Fake Idyll - Therapist

Fake Idyll - "Therapist"
chronique Fake Idyll - Therapist

Je vois... Ce matin – outre le bipbip du radio-réveil, l'appel urgent d'une nécessaire vidange et, pour ces messieurs, la joyeuse raideur d'une béquille persistante –, vous vous êtes levés avec une envie de metal à la fois grassement bourru et gravement barré, façon Carnival in Coal / Crotchduster, mais en plus néandertalien et sans l’enrobage électro ininterrompu de Whourkr... Pas vrai? Eh bien amateurs des grands écarts osés de Cephalic Carnage, de la basse toute-puissante de One Step Beyond et de la jouissive polyphonie de l’extrême de Frightmare, ne cherchez plus: Fake Idyll est le nouveau meilleur ami avec lequel, sales garnements que vous êtes, vous allez violer des poupées Barbie et sniffer de la poudre de Carambar dans le bac à sable du metal extrême crouteux!

 

C’est chez nos germains de voisins d’outre-Rhin que naquit ce groupe d’obsédés sexuels porteurs de gros nez rouges. Et si l'on y regarde de plus près, l'origine exacte de la déflagration provient des caboches de membres de Japanische Kampfhörspiele, Jack Slater et de tout un tas d’autres groupes aussi méchants qu’un rottweiler soufrant d’hémorroïdes. A l’écoute de ce cocktail de grind, de death,  de gore, mais aussi de crust, de musique de film, d’indus/noise, de tech-math-truc, de musique classique, de bruitages d’hiver-Eva-riait  et de metal mélodique, on se dit que l’environnement qui a vu naître ces 8 compos devait être lourdement chargé en ces matières psychotropes dont les Cephalic Carnage – justement – raffolent. Comment expliquer, sinon, ce refrain happy-youpi-synthé « The-rapiiist gets aaall the giiirls », les légères pointes de scratch sur « Dead Cow Pizza » ou encore ce téléphone qui tombe comme une soupe sous le cheveu à 1:55 sur « Supreligious »? Et puis quel groupe de sobres métalleux aurait eu l’idée de coller un morceau de – allez, tentons une étiquette – soft électro/dub/indus martial (« Bekifftin Deutschland ») plus 4 minutes d’indus/noise minimaliste et velouté (« Moho ») après un tel déferlement de gros décibels grumeleux?

 

Bon c’est vrai que Therapist est un peu foutraque et donne parfois l’impression que tout un tas d’idées a été balancé dans la marmite dans un grand élan d’enthousiasme peu soucieux de cohérence. Sauf qu'à l’écoute du tubissime « Schlangenmilch » – ode aussi puissante qu’accrocheuse à la gloire de la spermo-cosmétique, et qui comporte entre autre incongruité un passage de rapcore misogyne en français dans le texte – ou de l’ambitieux « Supreligious » – qui combine le faste de la musique classique, la puissance persuasive d’un death viril mais mélodique, et des élans épiques dignes d’une B.O. – on se dit qu’indéniablement, tout ça sent le talent à plein nez!

 

« Mouais, sauf que le problème de ces projets barrés, c’est que c’est impossible à faire sonner, la furie blast’n’growl se mêlant rarement harmonieusement avec les beats tecnho et les digressions délirantes »
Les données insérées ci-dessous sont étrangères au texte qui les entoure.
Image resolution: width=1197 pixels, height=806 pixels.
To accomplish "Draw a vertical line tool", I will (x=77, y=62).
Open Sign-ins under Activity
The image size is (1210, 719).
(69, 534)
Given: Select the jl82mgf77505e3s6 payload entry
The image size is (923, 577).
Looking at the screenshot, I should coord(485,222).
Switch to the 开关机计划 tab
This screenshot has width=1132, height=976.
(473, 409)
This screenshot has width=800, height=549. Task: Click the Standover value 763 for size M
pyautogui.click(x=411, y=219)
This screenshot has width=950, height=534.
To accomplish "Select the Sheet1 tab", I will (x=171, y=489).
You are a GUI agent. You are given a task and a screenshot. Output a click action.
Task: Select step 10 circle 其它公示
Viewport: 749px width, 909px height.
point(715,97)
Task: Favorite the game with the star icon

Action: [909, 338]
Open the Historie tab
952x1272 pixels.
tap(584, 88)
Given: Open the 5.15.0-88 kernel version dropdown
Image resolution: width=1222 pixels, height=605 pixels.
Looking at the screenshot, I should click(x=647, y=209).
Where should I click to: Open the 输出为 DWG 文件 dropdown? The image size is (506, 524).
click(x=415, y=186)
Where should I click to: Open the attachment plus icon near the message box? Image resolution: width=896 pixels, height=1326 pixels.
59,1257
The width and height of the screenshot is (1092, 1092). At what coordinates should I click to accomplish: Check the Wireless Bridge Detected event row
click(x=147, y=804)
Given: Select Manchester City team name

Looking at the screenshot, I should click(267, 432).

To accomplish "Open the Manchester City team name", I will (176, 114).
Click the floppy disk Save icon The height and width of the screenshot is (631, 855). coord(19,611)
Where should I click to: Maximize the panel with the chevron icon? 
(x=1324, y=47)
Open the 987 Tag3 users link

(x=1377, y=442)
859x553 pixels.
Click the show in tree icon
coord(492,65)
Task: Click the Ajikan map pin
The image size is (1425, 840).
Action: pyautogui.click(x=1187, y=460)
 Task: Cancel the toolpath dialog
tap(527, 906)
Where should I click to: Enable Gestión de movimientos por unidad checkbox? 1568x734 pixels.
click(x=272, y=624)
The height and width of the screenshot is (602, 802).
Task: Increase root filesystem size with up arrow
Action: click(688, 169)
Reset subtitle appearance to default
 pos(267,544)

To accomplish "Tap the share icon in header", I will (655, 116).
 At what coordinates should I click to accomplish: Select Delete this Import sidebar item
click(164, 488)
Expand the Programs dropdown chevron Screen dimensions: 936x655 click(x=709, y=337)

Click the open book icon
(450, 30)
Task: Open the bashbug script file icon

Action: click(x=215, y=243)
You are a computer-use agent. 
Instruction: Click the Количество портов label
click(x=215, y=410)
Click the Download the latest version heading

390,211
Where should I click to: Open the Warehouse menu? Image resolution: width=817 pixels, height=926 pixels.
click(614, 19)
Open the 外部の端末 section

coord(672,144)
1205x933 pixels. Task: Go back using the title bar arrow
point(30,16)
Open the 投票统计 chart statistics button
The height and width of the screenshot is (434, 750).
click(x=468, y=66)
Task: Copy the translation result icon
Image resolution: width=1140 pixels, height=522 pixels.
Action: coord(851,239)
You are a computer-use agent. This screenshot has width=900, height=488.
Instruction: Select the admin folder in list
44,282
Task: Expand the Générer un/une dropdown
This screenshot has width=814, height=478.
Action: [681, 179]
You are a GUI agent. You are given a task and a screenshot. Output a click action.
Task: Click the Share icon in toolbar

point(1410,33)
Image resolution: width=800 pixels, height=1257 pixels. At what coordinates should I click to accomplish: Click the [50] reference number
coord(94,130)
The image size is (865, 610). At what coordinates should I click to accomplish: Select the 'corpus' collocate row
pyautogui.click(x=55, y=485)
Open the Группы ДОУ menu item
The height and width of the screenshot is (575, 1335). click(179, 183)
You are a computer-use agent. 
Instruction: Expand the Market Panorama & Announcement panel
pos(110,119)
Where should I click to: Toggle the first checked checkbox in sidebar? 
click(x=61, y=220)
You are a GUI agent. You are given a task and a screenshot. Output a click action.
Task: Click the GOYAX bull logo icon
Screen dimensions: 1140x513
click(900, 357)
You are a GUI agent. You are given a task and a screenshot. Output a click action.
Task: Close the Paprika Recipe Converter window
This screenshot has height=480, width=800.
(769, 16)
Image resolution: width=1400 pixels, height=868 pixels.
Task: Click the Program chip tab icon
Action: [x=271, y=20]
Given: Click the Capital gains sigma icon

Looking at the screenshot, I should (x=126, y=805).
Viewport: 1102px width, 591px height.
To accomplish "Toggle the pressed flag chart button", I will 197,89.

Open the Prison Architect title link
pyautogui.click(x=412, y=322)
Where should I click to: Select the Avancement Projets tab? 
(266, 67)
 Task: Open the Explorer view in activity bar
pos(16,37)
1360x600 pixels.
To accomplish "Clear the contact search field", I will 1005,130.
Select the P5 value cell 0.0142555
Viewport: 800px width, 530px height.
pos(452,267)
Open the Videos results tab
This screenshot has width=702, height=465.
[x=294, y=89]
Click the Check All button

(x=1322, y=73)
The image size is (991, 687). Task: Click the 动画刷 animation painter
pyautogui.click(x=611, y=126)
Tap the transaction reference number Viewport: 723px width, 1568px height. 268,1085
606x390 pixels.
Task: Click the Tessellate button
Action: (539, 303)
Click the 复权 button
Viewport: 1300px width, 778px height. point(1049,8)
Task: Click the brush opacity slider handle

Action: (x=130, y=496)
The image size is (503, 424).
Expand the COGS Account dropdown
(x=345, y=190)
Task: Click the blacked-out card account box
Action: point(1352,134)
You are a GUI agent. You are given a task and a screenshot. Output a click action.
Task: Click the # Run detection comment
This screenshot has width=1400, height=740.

À ça je ne répondrai qu’une chose: le mixage et le mastering ont été confiés à Jacob Bredahl, et faites-moi confiance, le souffle brûlant qui jaillit de vos enceintes a de quoi méchamment vous roussir les rouflaquettes!

 

Bon, parlons peu parlons bien: vous aimez l’odeur du napalm in the morning? Vous aimez le sexe crapuleux et les mélanges improbables mais costauds? Vous n’êtes pas de ceux qu’un peu de bordel ambiant rebute? Essayez Therapist de Fake Idyll, d’autant que les 4 derniers morceaux étant des versions instrumentales, ça vous donnera une occasion inespérée de rencontrer vos voisins du dessous pour une séance de karaoké endiablée qui pourrait déboucher – qui sait, l'acool et le poppers aidant... Un évier ('tain la chute trop drôle)!

 

 

 

 

La chronique, version courte: un bon petit mélange de Cephalic Carnage, One Step Beyond et Frightmare, mais en plus frappé du ciboulot!